Task requirements:
Once you reach the line containing "This screenshot has width=1088, height=708." in the entries below, write out that line and each one after it down to the line containing "Choose 输出海拔网格格式(E)... from", exactly and with nothing added.

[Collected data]
#####

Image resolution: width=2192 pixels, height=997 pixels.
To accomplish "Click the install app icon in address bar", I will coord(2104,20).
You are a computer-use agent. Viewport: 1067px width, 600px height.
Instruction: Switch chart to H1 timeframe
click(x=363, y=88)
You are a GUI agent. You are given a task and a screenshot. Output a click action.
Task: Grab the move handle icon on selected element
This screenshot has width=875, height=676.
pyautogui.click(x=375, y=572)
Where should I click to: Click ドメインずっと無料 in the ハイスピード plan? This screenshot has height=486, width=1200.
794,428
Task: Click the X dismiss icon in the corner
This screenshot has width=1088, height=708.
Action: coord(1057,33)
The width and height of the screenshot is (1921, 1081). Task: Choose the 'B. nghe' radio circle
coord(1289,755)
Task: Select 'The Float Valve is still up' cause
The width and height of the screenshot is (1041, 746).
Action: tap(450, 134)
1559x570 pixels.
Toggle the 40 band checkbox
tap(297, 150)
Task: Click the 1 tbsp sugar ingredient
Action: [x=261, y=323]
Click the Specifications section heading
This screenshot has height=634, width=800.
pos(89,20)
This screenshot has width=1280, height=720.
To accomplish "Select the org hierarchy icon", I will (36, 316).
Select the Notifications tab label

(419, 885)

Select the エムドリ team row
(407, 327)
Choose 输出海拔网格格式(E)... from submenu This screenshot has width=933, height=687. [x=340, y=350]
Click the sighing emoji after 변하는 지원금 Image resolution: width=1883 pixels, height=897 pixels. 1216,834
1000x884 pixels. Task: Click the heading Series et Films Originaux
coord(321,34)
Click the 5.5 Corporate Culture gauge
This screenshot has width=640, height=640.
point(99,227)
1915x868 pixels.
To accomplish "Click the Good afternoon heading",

#####

Solution to this problem:
This screenshot has width=1088, height=708.
Action: coord(1057,33)
The width and height of the screenshot is (1921, 1081). Task: Choose the 'B. nghe' radio circle
coord(1289,755)
Task: Select 'The Float Valve is still up' cause
The width and height of the screenshot is (1041, 746).
Action: tap(450, 134)
1559x570 pixels.
Toggle the 40 band checkbox
tap(297, 150)
Task: Click the 1 tbsp sugar ingredient
Action: [x=261, y=323]
Click the Specifications section heading
This screenshot has height=634, width=800.
pos(89,20)
This screenshot has width=1280, height=720.
To accomplish "Select the org hierarchy icon", I will (36, 316).
Select the Notifications tab label

(419, 885)

Select the エムドリ team row
(407, 327)
Choose 输出海拔网格格式(E)... from submenu This screenshot has width=933, height=687. [x=340, y=350]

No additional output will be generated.